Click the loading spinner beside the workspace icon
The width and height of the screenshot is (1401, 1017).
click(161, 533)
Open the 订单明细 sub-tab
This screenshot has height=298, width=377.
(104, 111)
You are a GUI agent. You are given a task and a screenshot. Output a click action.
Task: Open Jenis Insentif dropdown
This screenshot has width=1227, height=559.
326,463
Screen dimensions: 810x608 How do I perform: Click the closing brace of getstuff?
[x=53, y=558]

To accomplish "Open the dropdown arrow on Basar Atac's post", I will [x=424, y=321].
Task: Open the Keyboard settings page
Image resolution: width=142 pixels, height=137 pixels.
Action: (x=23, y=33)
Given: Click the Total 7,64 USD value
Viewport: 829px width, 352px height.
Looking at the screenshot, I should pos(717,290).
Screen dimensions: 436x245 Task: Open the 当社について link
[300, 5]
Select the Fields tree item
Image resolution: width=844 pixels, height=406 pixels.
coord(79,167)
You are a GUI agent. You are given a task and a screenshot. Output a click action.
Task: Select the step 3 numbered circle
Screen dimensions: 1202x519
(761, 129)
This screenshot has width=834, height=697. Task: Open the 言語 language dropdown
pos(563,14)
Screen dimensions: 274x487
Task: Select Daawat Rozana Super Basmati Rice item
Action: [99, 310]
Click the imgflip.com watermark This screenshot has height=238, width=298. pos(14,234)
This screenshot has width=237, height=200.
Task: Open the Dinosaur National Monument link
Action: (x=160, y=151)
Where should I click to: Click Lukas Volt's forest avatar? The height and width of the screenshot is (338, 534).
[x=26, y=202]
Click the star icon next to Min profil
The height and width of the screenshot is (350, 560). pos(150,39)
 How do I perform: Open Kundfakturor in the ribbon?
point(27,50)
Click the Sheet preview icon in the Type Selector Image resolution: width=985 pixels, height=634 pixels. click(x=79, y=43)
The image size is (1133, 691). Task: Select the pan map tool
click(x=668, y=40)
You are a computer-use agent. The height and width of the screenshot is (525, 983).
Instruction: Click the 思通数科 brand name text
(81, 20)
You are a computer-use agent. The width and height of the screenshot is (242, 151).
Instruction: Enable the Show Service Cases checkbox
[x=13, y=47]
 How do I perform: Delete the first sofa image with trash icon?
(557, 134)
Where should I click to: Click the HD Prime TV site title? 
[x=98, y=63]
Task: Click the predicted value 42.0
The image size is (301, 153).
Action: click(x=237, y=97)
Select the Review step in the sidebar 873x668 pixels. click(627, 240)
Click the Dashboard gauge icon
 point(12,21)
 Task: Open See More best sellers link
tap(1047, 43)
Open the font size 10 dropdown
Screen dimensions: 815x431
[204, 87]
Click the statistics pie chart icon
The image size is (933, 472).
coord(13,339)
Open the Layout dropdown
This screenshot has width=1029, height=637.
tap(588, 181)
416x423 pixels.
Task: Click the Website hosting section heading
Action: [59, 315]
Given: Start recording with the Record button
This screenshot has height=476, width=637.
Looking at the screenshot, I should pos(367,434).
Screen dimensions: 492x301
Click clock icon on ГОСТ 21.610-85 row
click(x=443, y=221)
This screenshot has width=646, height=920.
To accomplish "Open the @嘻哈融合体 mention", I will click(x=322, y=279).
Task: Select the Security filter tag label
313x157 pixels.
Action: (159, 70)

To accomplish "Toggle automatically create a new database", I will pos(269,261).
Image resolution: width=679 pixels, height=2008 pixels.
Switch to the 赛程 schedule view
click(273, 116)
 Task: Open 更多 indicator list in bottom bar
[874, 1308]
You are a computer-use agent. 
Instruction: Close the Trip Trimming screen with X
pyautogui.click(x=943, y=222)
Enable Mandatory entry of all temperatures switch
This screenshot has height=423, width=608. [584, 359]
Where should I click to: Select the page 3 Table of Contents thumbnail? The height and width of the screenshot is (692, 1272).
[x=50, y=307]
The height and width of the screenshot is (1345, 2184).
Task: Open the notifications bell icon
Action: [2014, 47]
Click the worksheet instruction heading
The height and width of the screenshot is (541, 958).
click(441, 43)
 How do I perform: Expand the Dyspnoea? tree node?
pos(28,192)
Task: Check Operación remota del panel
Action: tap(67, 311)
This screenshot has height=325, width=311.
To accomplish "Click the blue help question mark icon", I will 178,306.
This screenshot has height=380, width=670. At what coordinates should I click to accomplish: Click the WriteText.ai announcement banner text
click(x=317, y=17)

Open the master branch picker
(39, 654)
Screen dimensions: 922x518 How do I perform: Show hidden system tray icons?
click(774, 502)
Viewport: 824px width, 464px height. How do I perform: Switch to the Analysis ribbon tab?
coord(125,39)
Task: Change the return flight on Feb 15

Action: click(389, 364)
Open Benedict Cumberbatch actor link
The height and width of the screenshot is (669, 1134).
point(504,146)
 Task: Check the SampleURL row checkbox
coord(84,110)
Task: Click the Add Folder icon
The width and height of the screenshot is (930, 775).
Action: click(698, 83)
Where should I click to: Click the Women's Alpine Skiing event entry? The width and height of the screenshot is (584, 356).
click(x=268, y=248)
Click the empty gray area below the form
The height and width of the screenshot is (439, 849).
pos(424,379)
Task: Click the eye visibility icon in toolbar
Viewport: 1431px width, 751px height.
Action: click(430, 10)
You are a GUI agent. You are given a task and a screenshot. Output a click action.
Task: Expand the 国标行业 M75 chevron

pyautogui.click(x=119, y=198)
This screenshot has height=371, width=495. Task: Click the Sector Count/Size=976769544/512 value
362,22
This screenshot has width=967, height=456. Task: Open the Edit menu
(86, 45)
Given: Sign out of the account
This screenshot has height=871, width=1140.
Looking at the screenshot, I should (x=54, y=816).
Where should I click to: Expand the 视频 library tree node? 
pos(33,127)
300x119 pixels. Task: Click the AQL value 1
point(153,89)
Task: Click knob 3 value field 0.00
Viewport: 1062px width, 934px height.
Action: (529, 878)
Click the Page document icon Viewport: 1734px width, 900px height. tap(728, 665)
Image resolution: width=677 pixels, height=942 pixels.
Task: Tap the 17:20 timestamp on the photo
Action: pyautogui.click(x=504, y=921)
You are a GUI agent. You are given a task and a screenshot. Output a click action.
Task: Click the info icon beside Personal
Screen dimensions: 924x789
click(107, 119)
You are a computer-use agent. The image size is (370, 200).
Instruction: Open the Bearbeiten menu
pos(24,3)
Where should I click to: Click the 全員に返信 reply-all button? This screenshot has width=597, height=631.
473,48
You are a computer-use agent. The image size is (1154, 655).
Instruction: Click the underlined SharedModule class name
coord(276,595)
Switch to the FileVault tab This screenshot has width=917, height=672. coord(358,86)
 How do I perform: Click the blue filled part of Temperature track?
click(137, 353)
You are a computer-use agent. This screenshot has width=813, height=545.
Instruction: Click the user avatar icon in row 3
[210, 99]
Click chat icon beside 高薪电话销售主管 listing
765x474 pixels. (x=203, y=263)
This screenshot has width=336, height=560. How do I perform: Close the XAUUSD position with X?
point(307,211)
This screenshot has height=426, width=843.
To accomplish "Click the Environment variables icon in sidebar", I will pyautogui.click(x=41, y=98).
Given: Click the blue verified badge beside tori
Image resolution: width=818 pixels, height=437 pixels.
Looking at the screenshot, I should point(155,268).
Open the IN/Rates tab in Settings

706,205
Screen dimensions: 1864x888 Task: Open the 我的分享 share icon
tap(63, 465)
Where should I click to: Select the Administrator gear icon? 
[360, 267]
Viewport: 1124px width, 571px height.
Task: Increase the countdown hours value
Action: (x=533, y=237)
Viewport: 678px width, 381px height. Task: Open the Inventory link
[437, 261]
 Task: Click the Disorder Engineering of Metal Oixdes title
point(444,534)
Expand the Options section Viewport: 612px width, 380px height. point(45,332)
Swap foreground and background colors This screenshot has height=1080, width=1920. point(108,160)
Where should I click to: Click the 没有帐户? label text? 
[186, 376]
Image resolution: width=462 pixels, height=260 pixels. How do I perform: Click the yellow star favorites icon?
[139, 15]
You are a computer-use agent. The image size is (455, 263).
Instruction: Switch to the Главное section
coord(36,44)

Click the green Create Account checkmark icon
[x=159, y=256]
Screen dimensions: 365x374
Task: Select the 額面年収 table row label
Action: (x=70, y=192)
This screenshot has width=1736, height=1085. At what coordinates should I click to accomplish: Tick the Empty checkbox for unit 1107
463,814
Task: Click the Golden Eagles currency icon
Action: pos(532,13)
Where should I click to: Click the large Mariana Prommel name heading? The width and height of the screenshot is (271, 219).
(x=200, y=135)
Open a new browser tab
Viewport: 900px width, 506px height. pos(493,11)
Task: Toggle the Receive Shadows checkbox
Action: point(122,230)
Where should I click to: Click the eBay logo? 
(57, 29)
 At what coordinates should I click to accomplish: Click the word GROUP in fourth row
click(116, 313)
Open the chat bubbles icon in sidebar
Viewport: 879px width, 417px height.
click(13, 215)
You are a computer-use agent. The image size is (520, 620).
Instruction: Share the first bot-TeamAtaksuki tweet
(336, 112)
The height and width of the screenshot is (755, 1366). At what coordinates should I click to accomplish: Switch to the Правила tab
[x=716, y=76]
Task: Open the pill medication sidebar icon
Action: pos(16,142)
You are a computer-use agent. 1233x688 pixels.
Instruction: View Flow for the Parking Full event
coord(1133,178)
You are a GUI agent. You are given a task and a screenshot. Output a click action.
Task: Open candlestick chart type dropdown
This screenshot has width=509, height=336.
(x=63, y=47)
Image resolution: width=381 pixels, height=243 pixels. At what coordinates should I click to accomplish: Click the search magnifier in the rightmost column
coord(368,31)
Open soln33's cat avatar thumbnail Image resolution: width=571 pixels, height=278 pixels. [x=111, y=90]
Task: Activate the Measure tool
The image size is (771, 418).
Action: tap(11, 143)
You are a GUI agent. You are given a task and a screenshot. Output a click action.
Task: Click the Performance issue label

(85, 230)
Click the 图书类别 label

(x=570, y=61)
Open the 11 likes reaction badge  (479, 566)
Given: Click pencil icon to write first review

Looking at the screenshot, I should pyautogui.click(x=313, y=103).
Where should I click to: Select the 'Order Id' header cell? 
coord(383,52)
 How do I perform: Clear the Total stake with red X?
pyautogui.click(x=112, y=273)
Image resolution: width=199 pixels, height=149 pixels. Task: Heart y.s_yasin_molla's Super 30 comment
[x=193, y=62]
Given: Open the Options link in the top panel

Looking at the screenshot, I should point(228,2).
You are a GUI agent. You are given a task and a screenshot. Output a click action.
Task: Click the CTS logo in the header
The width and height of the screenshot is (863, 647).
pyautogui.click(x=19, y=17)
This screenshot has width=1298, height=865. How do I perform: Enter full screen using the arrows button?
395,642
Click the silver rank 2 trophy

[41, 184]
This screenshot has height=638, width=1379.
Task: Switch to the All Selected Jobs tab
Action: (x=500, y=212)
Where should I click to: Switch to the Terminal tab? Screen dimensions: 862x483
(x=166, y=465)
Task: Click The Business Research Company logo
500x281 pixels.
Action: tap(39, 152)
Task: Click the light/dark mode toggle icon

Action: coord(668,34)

YOUR OBJECTIVE
Present the lines from the one containing "Given: Click the blue" through the one containing "tap(63, 465)" as a Markdown table with the columns Row and Line. Give each line a row number and skip any blank lines.

EXPECTED ANSWER
| Row | Line |
|---|---|
| 1 | Given: Click the blue verified badge beside tori |
| 2 | Image resolution: width=818 pixels, height=437 pixels. |
| 3 | Looking at the screenshot, I should point(155,268). |
| 4 | Open the IN/Rates tab in Settings |
| 5 | 706,205 |
| 6 | Screen dimensions: 1864x888 Task: Open the 我的分享 share icon |
| 7 | tap(63, 465) |